» Task brief
In the records below, find every line that contains "screenshot" and list it.

» Excerpted records
*** Block opens ***
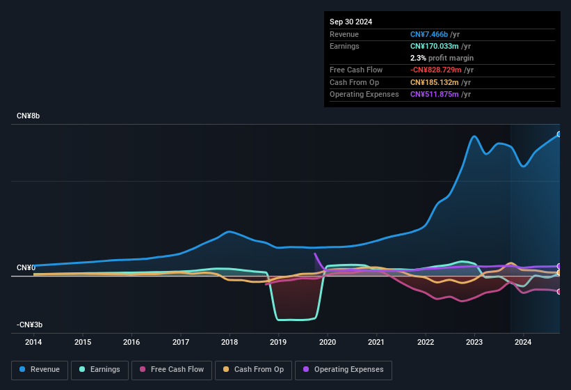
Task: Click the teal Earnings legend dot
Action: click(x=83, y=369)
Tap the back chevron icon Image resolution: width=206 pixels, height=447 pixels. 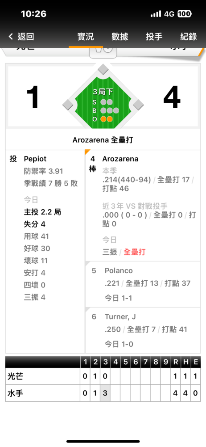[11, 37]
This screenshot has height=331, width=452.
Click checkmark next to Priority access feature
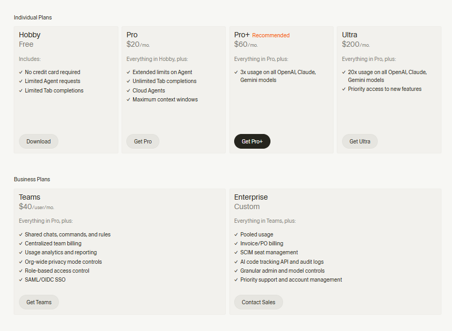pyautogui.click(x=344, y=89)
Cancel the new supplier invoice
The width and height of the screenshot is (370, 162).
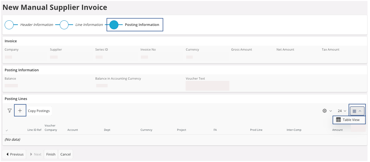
*** Block closes ***
*** Block opens ***
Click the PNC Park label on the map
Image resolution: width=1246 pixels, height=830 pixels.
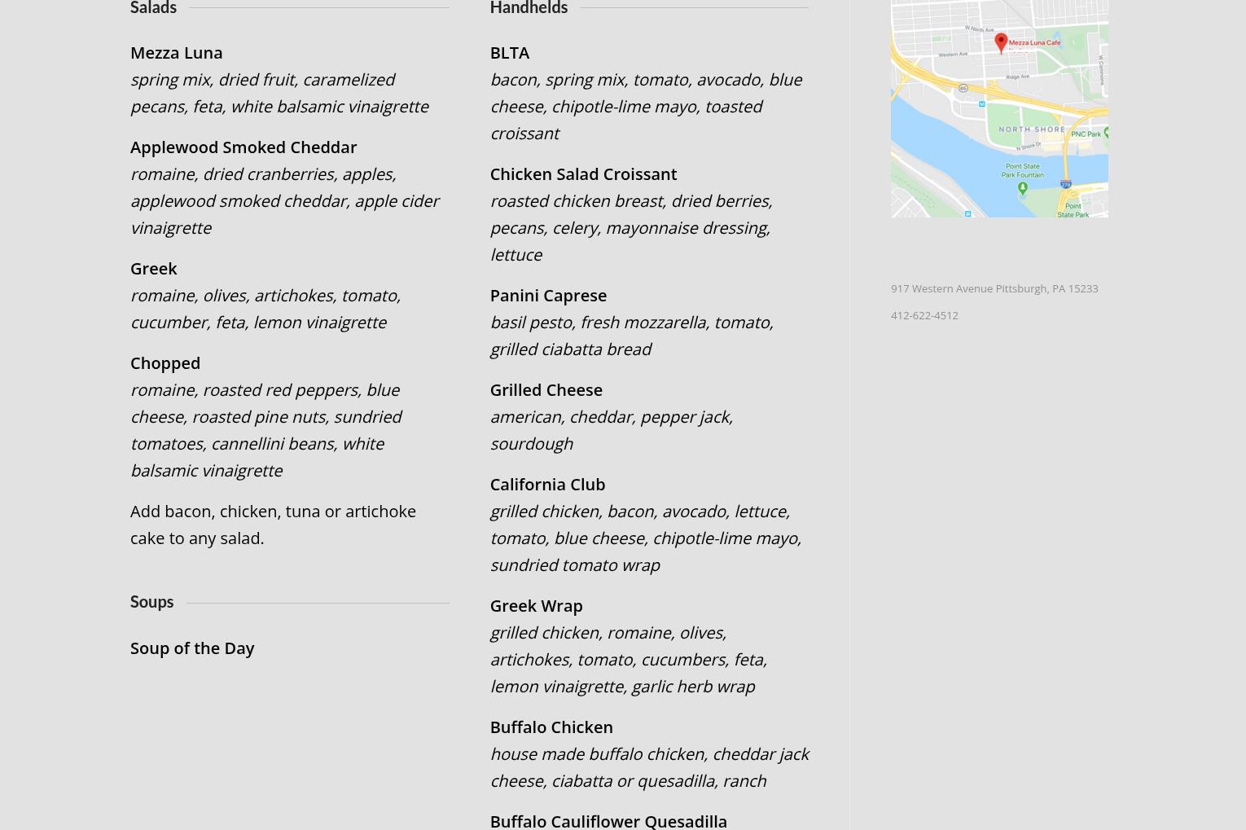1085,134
*** Block closes ***
» Answer to this exercise
This screenshot has height=331, width=452.
The width and height of the screenshot is (370, 162).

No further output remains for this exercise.